TOLT: PRs, Heat and Races


thinking out loud

Since it is Thursday,  I’m linking up today with Amanda for Thinking Out Loud Thursday.

So here’s what I am thinking about:

  • Speed

As we are than halfway through 2016, I realize that 2016 is the first year that I have NO PRs.

I run a lot of races (40 last year) which means so many opportunities. I also run all distances: 5k, 4m, 5m, 10k, 15k, 10m and 13.1.  Again lots of chances.

In 2015 and 2014, I had 4 PRs but does it get more difficult as you age?

Research says:

The first study we’re examining is a 2010 survey by Celie et al. of nearly 200,000 participants in a 15km (~9mi) road race over a period of twelve years.1  With such a large number of participants, the authors were able to make some statistically powerful predictions.  Probably the best news is that for each year over 40, the runners in this study slowed by only 0.2%. That’s about one second per mile per year.
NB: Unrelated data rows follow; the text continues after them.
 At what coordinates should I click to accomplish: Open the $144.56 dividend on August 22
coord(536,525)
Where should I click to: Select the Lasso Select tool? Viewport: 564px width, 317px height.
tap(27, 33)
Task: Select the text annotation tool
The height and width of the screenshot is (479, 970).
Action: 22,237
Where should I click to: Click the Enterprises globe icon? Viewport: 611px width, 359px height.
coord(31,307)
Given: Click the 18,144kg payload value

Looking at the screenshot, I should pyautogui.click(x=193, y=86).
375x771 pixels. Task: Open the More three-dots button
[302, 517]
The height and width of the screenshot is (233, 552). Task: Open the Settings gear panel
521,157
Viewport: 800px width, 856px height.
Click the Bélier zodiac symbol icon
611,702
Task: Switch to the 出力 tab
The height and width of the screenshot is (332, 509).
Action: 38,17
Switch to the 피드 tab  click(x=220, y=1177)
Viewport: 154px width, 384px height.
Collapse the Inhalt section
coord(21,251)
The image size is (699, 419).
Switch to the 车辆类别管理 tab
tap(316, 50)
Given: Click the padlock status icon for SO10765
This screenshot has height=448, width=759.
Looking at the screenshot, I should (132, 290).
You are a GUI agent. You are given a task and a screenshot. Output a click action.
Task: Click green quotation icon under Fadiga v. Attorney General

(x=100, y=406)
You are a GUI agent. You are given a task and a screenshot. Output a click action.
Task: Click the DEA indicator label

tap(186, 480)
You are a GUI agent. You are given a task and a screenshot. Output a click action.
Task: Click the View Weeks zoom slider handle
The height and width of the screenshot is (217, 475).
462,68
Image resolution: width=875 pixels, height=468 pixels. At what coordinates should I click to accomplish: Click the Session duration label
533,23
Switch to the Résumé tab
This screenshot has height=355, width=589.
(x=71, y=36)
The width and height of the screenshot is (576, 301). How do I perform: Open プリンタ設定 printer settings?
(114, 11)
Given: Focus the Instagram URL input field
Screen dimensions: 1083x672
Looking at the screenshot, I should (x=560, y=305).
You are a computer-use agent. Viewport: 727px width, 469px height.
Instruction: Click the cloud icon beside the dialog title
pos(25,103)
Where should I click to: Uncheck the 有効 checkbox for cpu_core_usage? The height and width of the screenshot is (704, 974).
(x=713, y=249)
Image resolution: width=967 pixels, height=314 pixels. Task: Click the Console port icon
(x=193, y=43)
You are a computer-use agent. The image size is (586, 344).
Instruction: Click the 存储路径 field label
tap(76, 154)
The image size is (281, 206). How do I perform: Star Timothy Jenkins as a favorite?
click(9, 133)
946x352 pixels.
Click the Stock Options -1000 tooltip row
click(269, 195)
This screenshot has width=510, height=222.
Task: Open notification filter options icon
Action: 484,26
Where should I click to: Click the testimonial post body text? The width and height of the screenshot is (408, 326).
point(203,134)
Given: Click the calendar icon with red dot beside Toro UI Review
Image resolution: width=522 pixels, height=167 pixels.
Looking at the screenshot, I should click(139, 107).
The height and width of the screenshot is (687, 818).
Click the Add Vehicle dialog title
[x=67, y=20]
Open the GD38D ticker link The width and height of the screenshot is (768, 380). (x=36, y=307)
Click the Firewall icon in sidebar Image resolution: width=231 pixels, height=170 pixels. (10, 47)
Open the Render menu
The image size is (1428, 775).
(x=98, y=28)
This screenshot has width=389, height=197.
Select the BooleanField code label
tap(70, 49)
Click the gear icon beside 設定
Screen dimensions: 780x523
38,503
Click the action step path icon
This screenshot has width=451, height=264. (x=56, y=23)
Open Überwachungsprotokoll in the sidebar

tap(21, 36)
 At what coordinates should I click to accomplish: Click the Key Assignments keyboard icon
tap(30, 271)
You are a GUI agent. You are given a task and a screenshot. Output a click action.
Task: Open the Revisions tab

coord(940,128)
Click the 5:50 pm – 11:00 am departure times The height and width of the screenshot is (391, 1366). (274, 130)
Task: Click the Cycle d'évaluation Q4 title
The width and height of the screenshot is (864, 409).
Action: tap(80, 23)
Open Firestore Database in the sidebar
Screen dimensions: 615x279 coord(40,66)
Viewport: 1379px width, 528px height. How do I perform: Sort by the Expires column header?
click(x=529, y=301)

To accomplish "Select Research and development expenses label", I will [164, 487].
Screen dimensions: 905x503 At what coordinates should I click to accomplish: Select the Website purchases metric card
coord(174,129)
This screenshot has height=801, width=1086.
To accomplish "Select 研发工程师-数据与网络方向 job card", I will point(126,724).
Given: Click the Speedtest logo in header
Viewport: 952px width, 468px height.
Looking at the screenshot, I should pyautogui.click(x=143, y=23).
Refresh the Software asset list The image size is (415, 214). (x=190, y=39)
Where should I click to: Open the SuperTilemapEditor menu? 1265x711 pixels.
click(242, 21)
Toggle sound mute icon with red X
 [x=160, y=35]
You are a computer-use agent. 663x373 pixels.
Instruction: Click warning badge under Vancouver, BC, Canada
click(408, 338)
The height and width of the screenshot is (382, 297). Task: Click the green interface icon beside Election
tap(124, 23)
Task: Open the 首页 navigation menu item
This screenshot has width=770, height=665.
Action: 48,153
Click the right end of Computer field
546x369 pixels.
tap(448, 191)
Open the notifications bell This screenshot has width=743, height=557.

There’s more good news if you’re a woman: As runners age, the gap between men and women shrinks significantly.  By age 60, women have made up five of the ~15% difference in performance that separates the genders at age 40.  While both genders slow at roughly a linear rate from 40 to 60, men’s performance decreases more sharply afterwards, while women continue on a roughly linear track.

The study also parsed runners into “trained” and “untrained” categories, presumably from something like a survey question on the race’s registration form.  As you might expect, trained runners were almost 16% faster than untrained ones.  If you’ve got a keen eye for math, you’ll realize there’s more good news for women: a trained woman should be able to edge out an untrained man! (from https://runnersconnect.net/running-training-articles/how-much-does-age-effect-running-performance)

So you do get slower as you age.  But not a lot.

In Lore of Running, Tim Noakes makes the interesting observation:

that most of the best runners over age 45 are late starters. Your typical age-group record setter in the older masters divisions only started running in his or her late 20s or early 30s. A classic example of this phenomenon is Kathryn Martin, who started running at 30 and then rewrote the U.S. record book in the 50-54 and 55-59 age groups. (from http://running.competitor.com/2014/04/training/study-late-starters-run-faster-in-older-years_8283#CsWQzFlHo7SalU5L.99)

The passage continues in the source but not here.